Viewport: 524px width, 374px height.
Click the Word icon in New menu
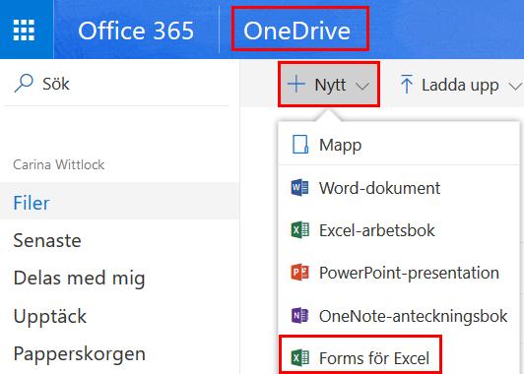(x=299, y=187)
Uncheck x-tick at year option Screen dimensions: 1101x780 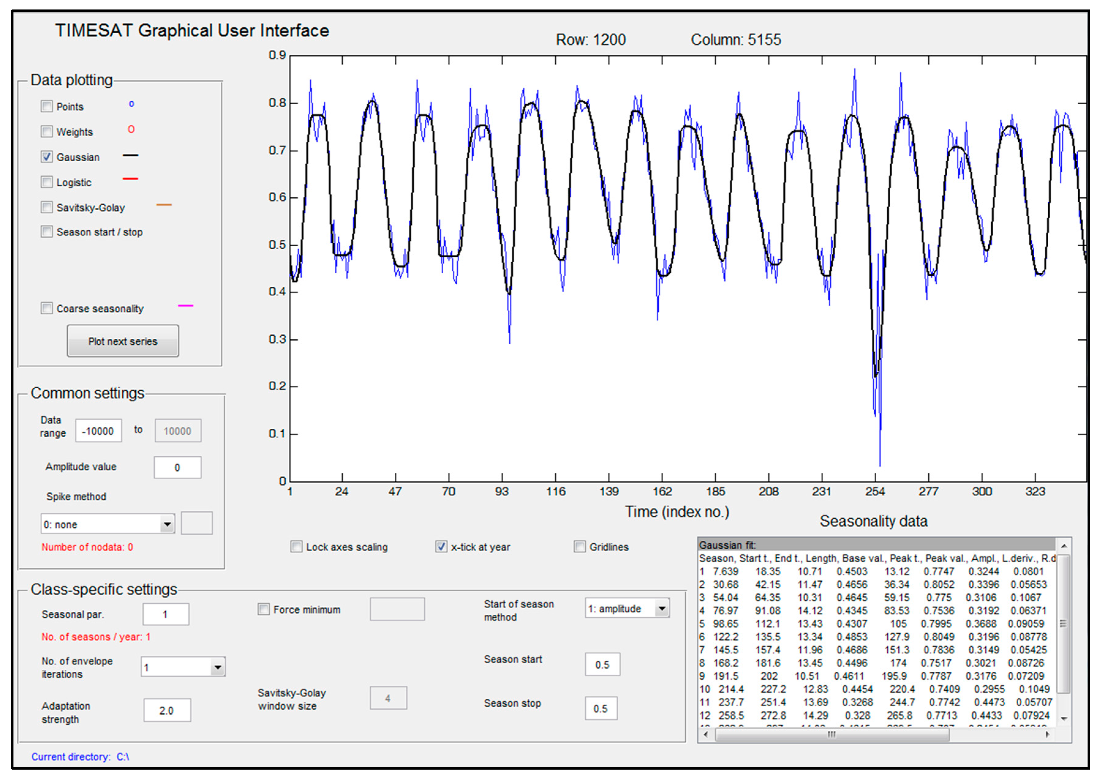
...
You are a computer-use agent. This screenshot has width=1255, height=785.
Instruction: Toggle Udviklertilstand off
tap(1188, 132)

**Problem details**:
Render the part of the entries that begins with the line containing "Viewport: 524px width, 374px height." and ends with the line containing "Uncheck x-tick at" as a Markdown table with the columns Row and Line, one numbered row per line, with blank lines and pictures left out.

**Result for this task**:
| Row | Line |
|---|---|
| 1 | Viewport: 524px width, 374px height. |
| 2 | Click the Word icon in New menu |
| 3 | (x=299, y=187) |
| 4 | Uncheck x-tick at year option Screen dimensions: 1101x780  |